(Reuters) - After a court decision allowing Stockton, California to push ahead with its bankruptcy, investors in the $3.7 trillion U.S. municipal bond market will have a ringside seat as the nation’s biggest public pension system and bondholders duke it out.
In one corner is the 800-pound gorilla, the behemoth $254 billion California Public Employees’ Retirement System (CalPERS), which is set to battle with bondholders over who will have to take a haircut as the broke city looks to reduce its debt. Public employees are also in the match, as the city is expected to renegotiate labor contracts.
The market for U.S. state and city debt, worn down by years of negative headlines about financially distressed local governments, on Tuesday welcomed news of the case’s continuation.
“The market is looking forward to some resolution and clarity here,” Charles S. Pulire, senior portfolio manager with Oppenheimer Rochester municipal funds, which has $38 billion in management in 20 different municipal funds.
Dan Heckman, senior fixed income strategist at U.S. Bank Wealth Management, said bond owners may emerge unscathed.
“There are lots of areas where the city can go before looking for a big discount from bondholders,” Heckman said. “We don’t think it will be as much a negative as many believe.”
U.S. Bankruptcy Court Judge Christopher Klein signaled that CalPERS’ position in the case was not above review.

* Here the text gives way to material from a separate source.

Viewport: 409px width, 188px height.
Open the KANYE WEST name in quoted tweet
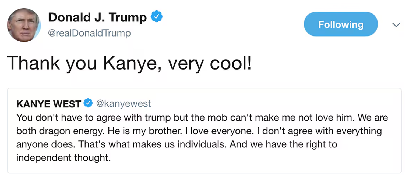click(49, 104)
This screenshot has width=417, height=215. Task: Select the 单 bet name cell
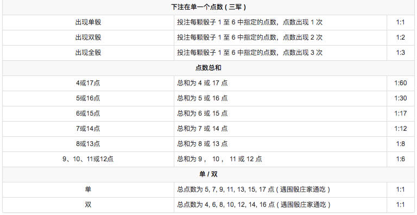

Stockton, a city of 300,000, has so far not reduced pension payments to retired city workers, although it has eliminated their healthcare benefits.

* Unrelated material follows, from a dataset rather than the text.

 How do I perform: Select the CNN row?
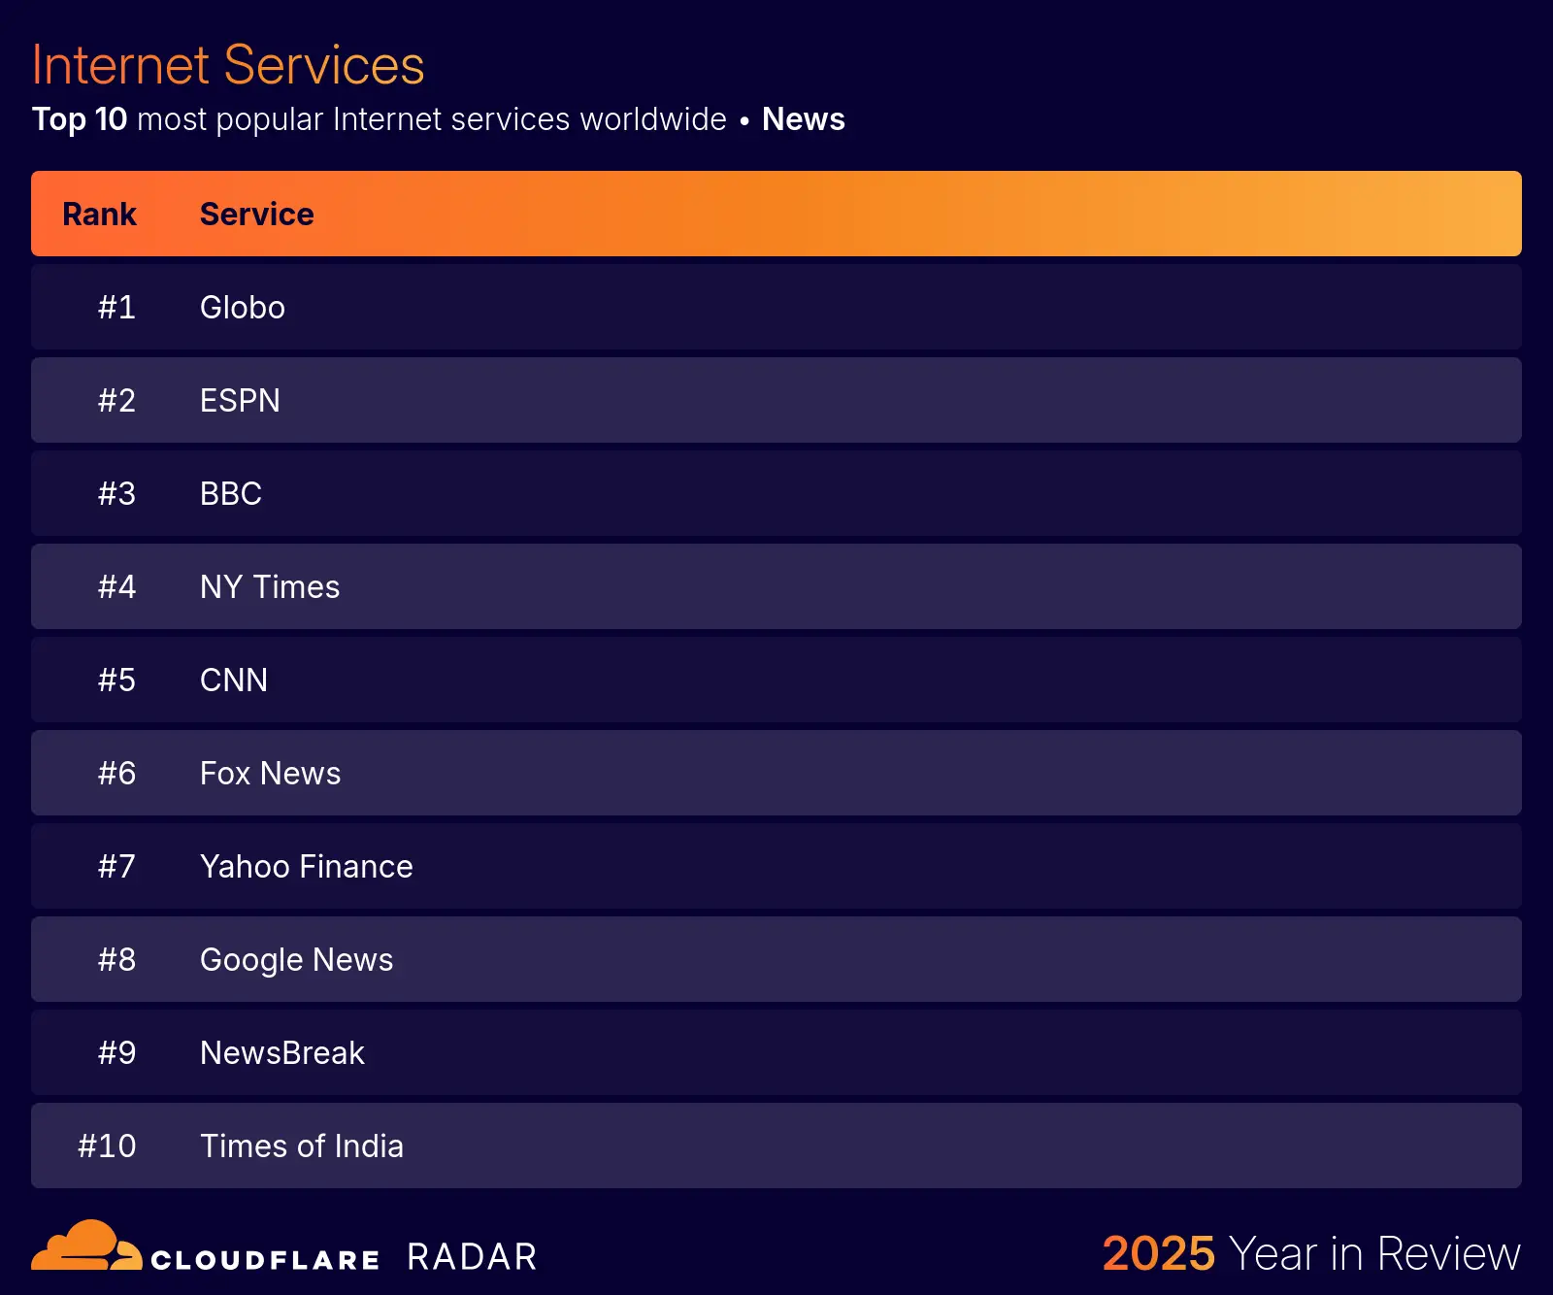tap(234, 681)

Since at least the 1930s, bondholders in major municipal bankruptcies have consistently been repaid their entire principal.
Stockton became the biggest U.S. city to file for Chapter 9 bankruptcy protection in June 2012. But muni bond insurers and bondholders challenged the case, arguing that the city was not truly insolvent when it filed and that it improperly failed to seek concessions from CalPERS.
After Monday’s ruling investors in the massive municipal bond market did what they’ve learned to do over the past few years: shrug it off.
“We’ve seen this coming for quite some time and the market has expected it, so it’s not the big attention grabbing headline that would necessarily create volatility or a selloff in the market,” said Peter Hayes, head of the municipal bonds group at BlackRock, which oversees $109 billion.
Portfolio managers said that despite years of bad news for struggling cities and some high-profile bankruptcies, the market remains safe relative to other investments.
Of nearly 8,000 local governments rated by Moody’s Investors Service, only 36, or less than 0.5 percent, are rated below investments grade. While miniscule that number has been creeping up, with six of those added over the last five months.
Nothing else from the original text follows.